Miscellaneous Parameters

Parameter	Description
\(\mathtt{\mbox{-}\mbox{-}iterative}\)	Increase coring time frame by frame until specified window.
\(\mathtt{\mbox{-}v}\)	Verbose mode with some output.

Detailed Description

Transitions between states usually do not occur in a direct and discrete manner. Rather, the system goes into a 'transition zone', where frames are alternating fast between two states before staying in the new state. These alternations severely change the dynamical description of the system and produce artificially short life times. You can use variable dynamic coring to correct for these boundary artifacts. Here, 'dynamic' means that we refer to the core of a state, if the system stays inside for a given amount of time (the so-called coring time). Thus, we check dynamic properties instead of geometric ones.
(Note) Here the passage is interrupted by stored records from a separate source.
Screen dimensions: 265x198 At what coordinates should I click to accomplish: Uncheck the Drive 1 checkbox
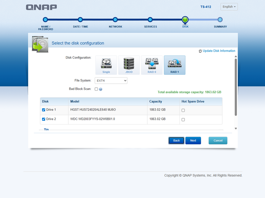click(x=44, y=110)
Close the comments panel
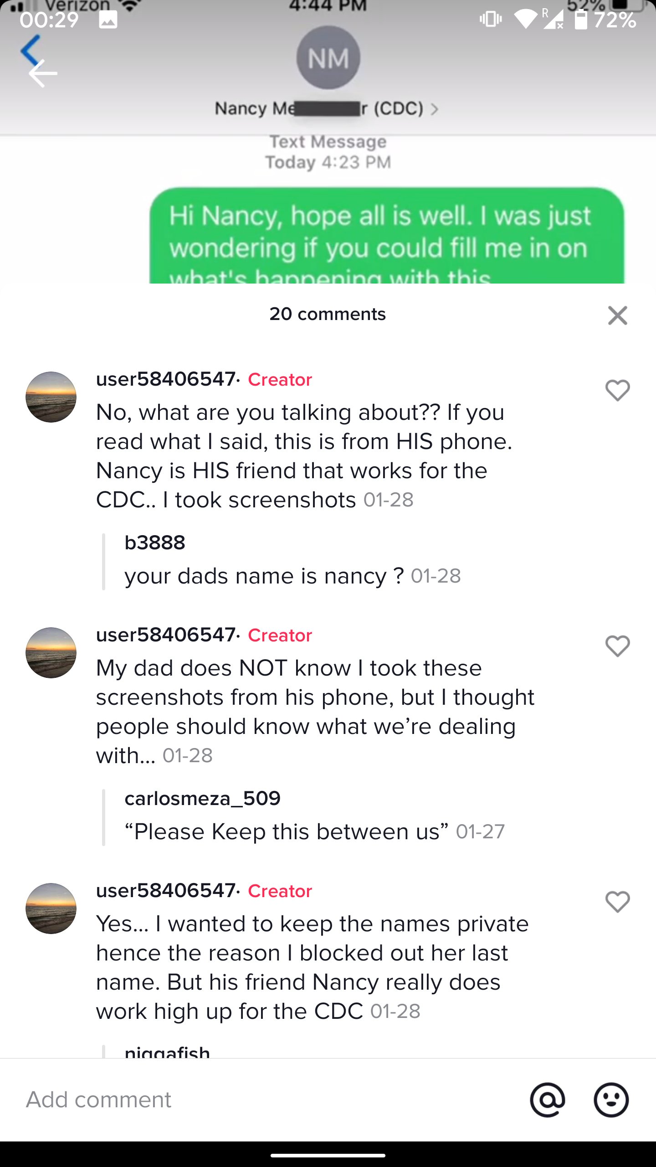656x1167 pixels. click(617, 315)
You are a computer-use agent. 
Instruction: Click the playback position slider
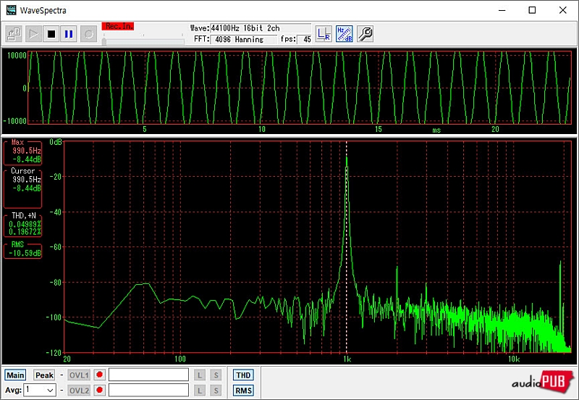(x=143, y=41)
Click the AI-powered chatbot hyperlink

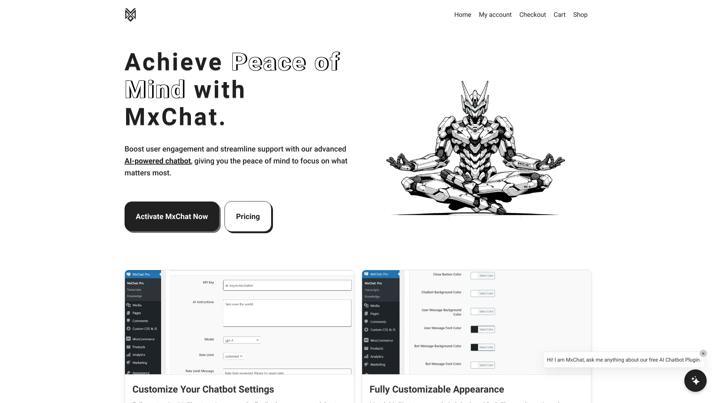[x=157, y=160]
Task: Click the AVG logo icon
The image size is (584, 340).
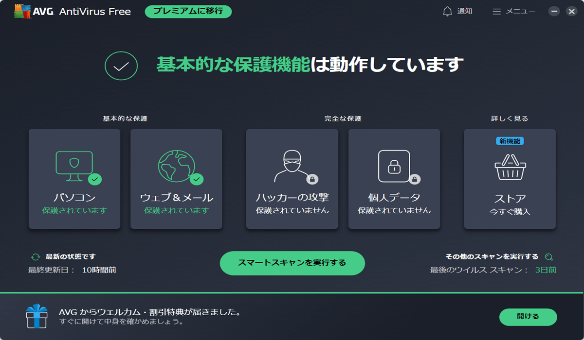Action: 22,11
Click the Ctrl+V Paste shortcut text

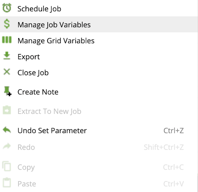tap(173, 184)
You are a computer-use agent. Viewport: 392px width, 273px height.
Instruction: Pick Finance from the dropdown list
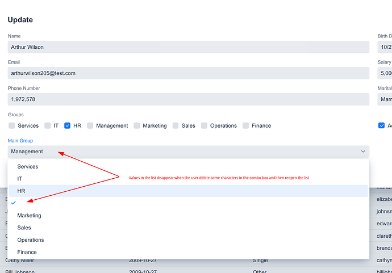(27, 252)
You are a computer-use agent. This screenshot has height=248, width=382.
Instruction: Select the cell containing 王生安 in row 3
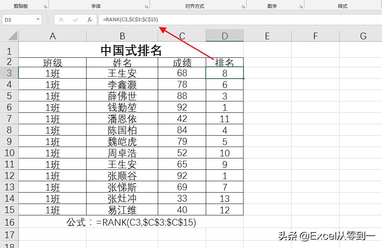pyautogui.click(x=122, y=73)
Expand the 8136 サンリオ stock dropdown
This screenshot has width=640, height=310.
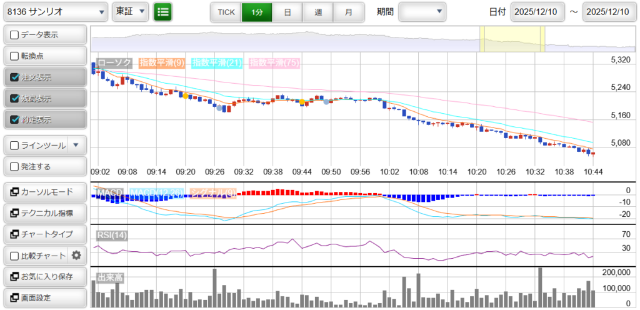55,12
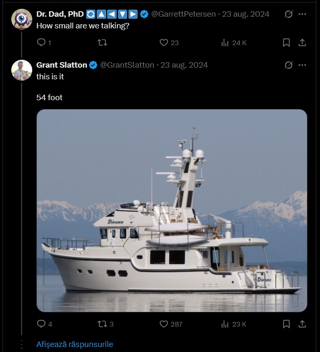Share Grant Slatton's boat tweet
Screen dimensions: 320x352
[x=302, y=324]
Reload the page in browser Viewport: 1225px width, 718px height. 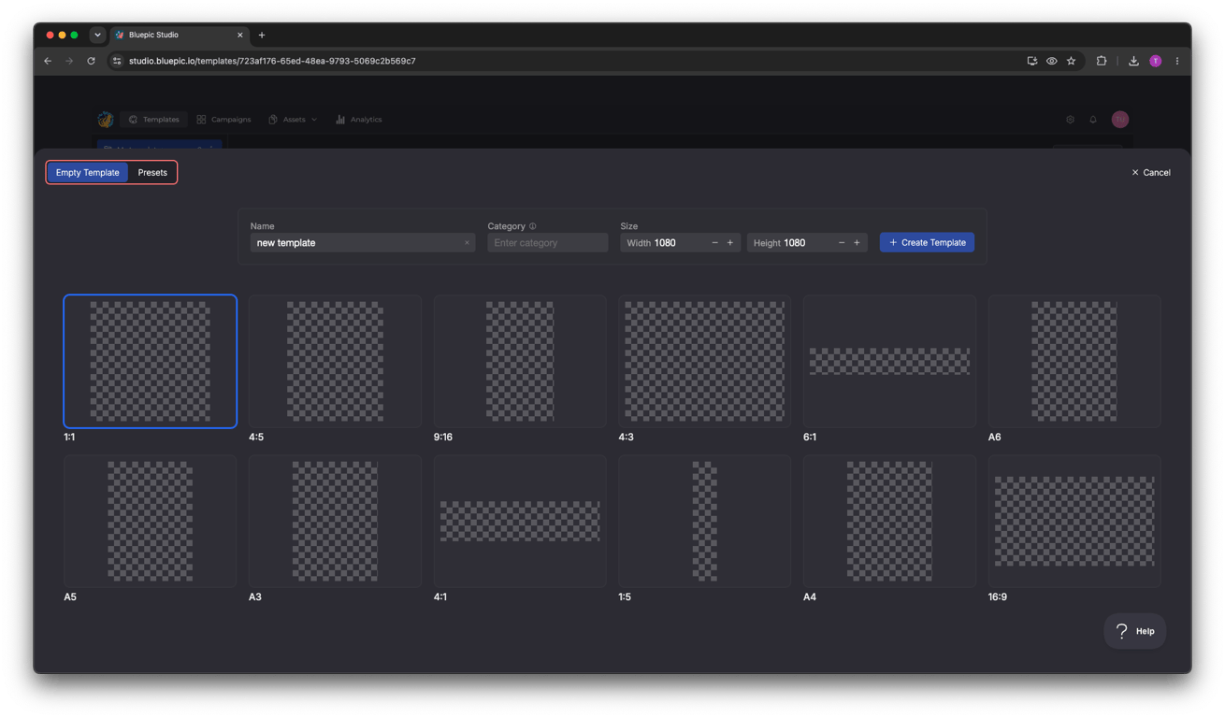point(91,61)
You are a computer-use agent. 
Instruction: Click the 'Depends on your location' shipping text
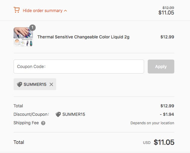click(x=152, y=123)
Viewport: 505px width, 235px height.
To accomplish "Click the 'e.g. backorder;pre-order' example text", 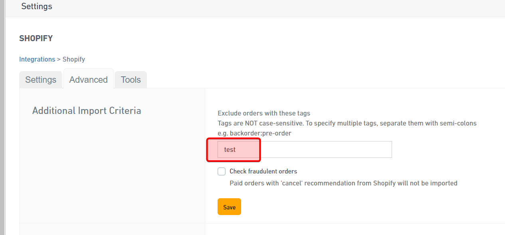I will [x=254, y=133].
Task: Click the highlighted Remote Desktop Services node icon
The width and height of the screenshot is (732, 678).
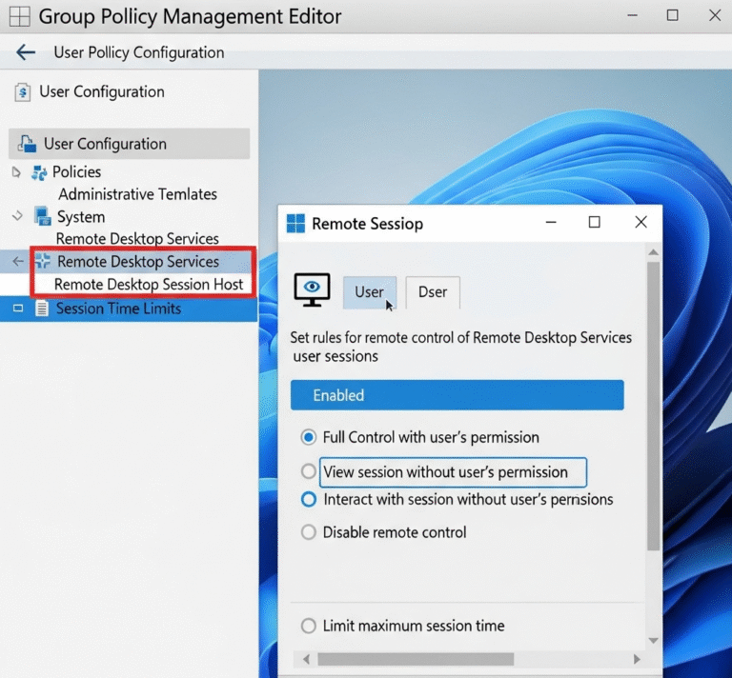Action: coord(42,262)
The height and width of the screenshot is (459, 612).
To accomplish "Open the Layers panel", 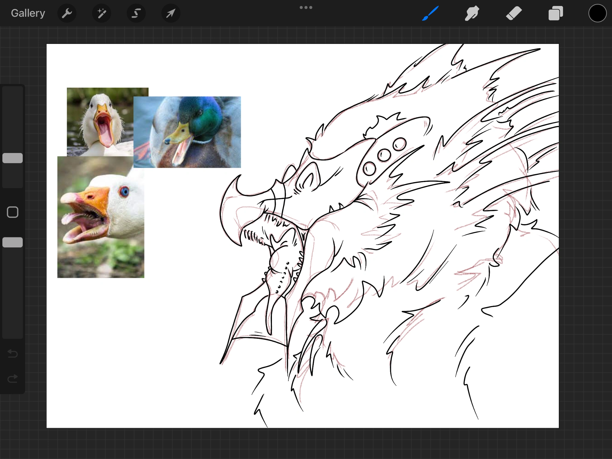I will [556, 13].
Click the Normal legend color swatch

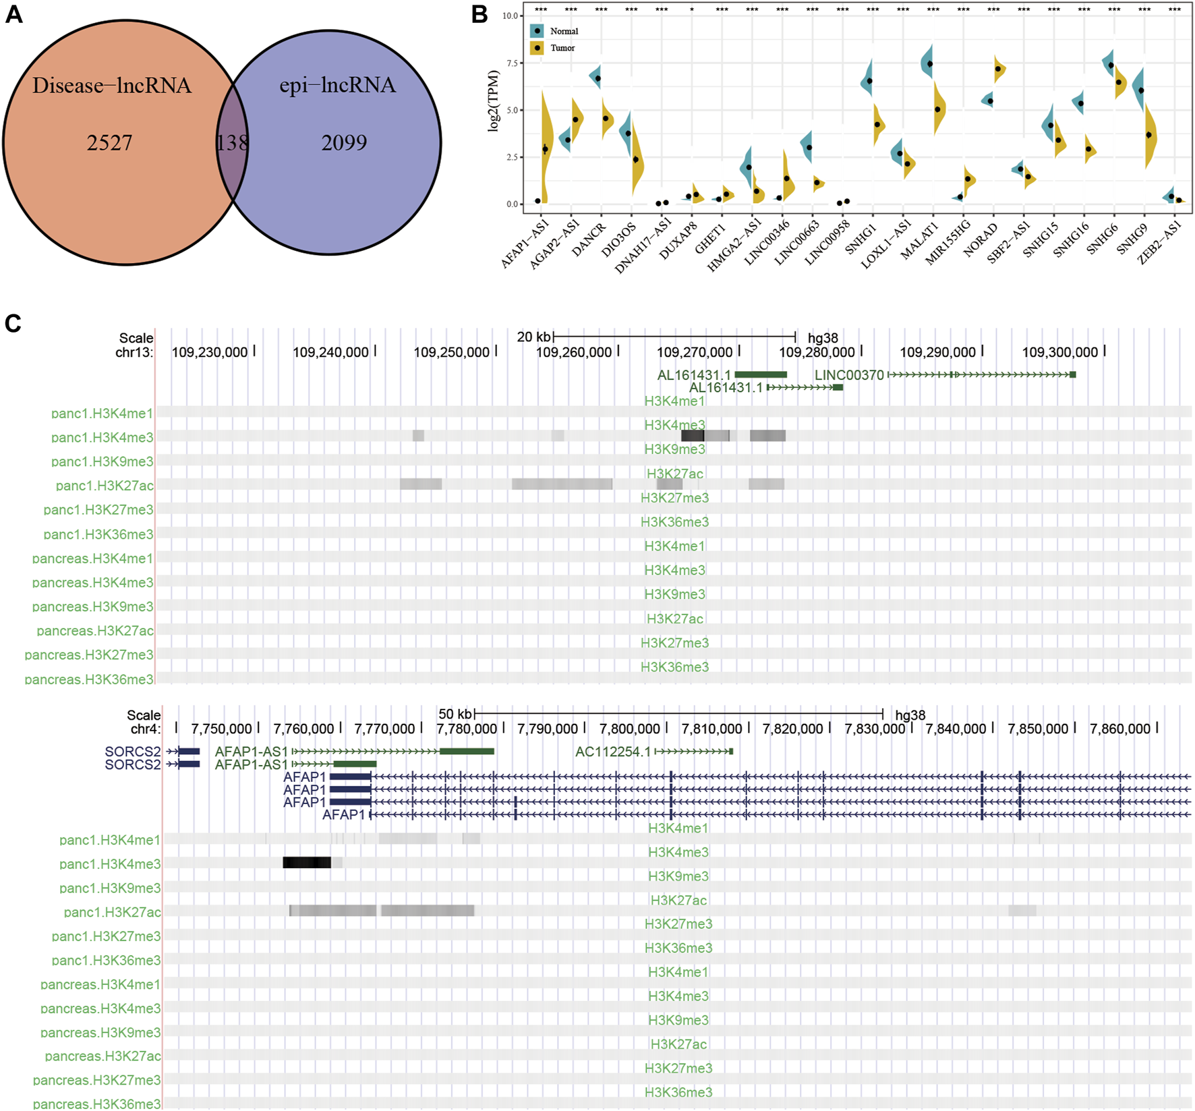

To identify the optimal coring time \(\tau_\text{cor}\), run the coring-algorithm for several coring times and plot the probability \(W_i(t)\) to stay in state \(i\) for duration \(t\) (without considering back transitions). The optimal coring time is the lowest that matches an exponential decay. To produce probability distribution for different coring times, write a \(\mathtt{win}\) file with the content

             
  * CORING_TIME

where \(\mathtt{CORING\_TIME}\) is the croing time given as number of frames. The star means, that we treat all states with the same coring time. Starting from v1.2 one can also pass the integer directly to the function call with \(\mathtt{\mbox{-}w\ CORING\_TIME}\). Even though, the coring time can be specified separatly for all states, it is recommended to take a common time. Then run the command with the \(\mathtt{\mbox{-}d}\) flag and without the \(\mathtt{\mbox{-}o}\).

This produces several files of the format \(\mathtt{Wi\_CORING\_TIME}\). Repeat this process several times for different choices of coring time in the \(\mathtt{win}\) file.

After the generation of the probability \(W_i(t)\) files, plot them (e.g. with matplotlib) and select the window size that shows an exponential decay. In most cases it is sufficient to take the same window for all states. Select the window such that it shows an exponential decay for all microstates. In the following figures the probabilities for the first two states are shown,

where see that \(\tau_{cor}=4\,[\text{frames}]\) is sufficient.

When you have selected proper windows sizes for all states, rewrite your \(\mathtt{win}\) file to reflect these. For three different states \(1, 2\,\&\,3\), e.g. you could write

for window sizes of 100 frames for state 1, 200 frames for state 2 and 75 frames for state 3.

Finally, to produce the cored cluster trajectory, run the command with the \(\mathtt{\mbox{-}o}\) flag and without the \(\mathtt{\mbox{-}d}\) flag.